> **Task directions**: Reproduce word for word the rows running from the line containing "Task: Click the Quit link beside the form" through the line containing "The image size is (541, 407).".

> **Extracted records**:
────
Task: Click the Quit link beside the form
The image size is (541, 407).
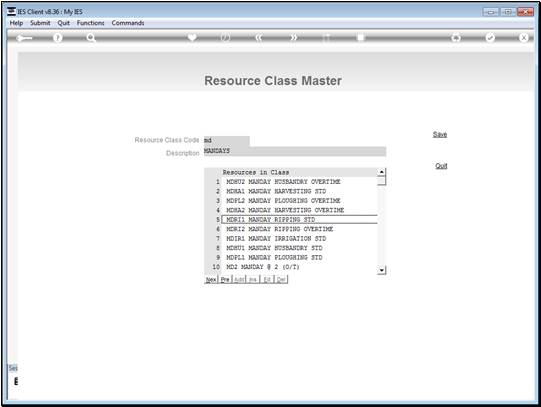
────
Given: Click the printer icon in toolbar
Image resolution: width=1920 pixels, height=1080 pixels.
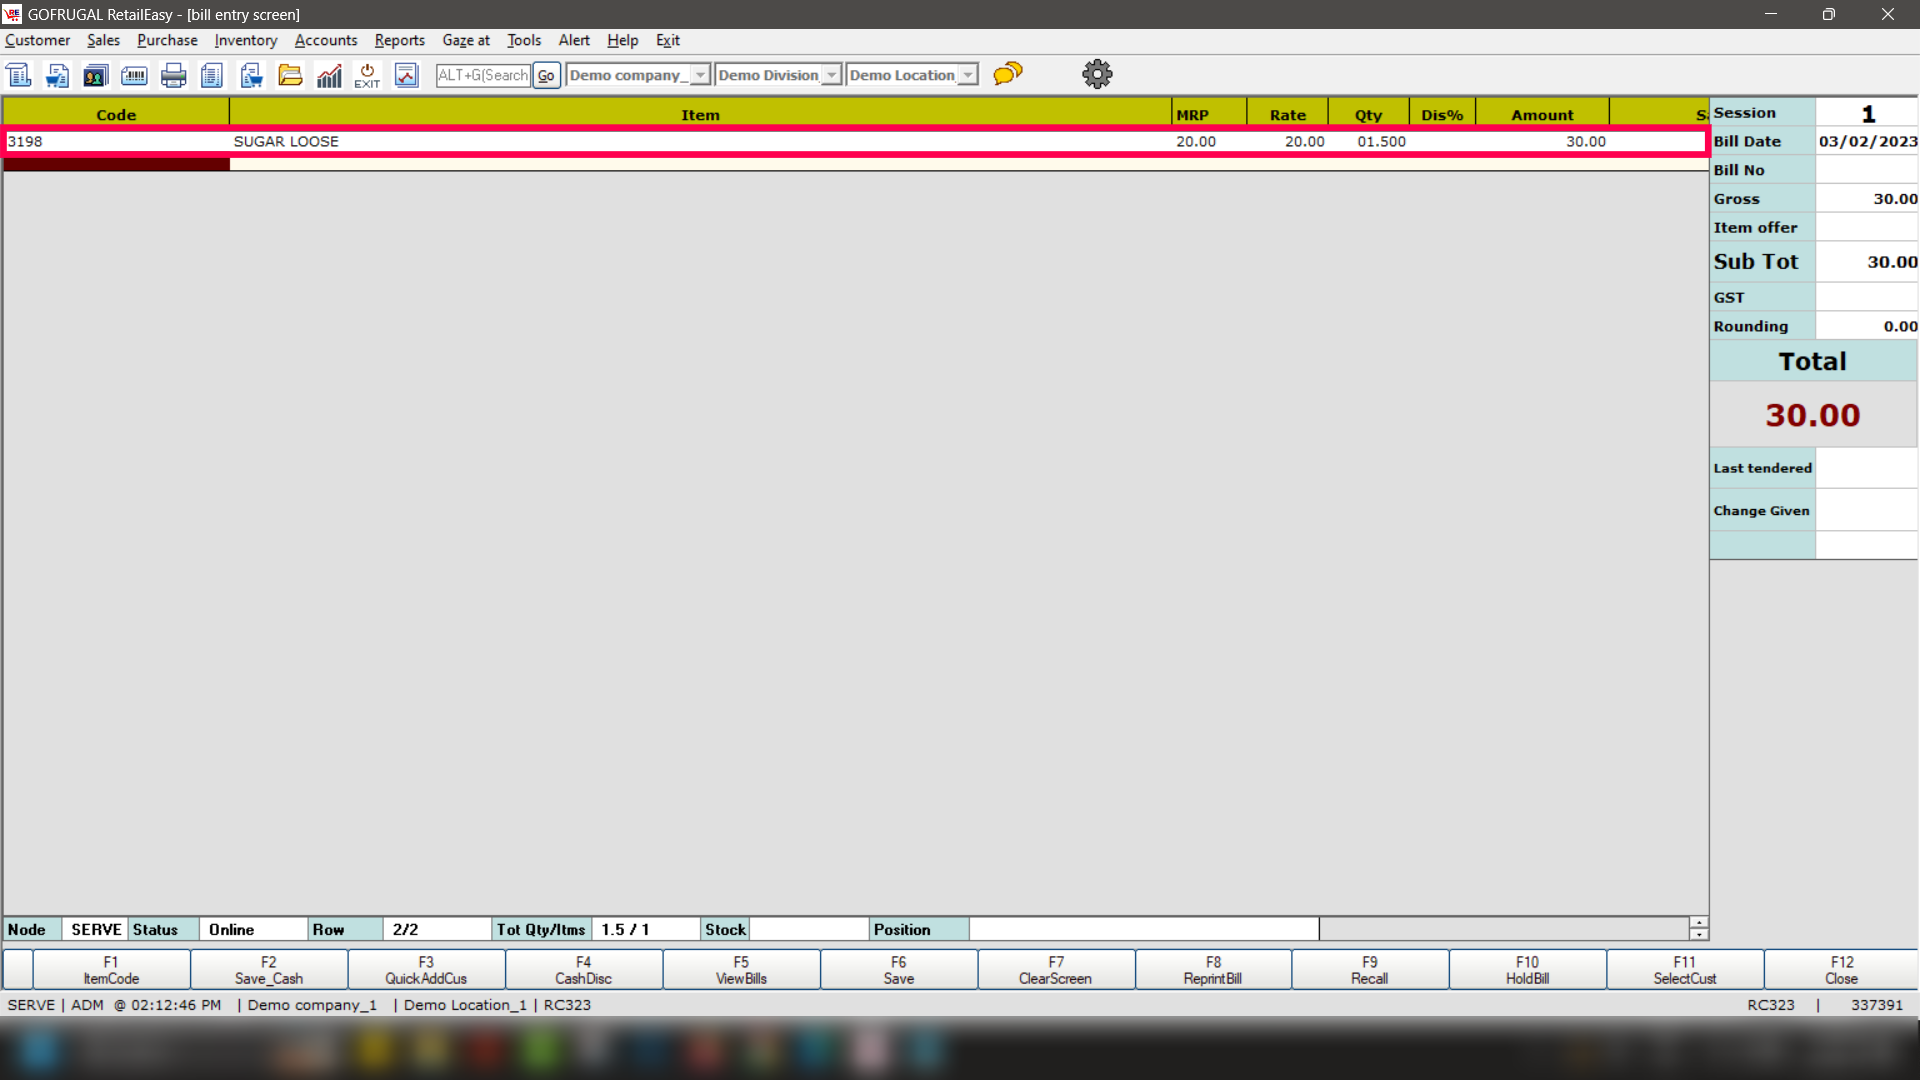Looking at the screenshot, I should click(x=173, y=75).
────
> **Full answer**:
Task: Click the Quit link beside the form
The image size is (541, 407).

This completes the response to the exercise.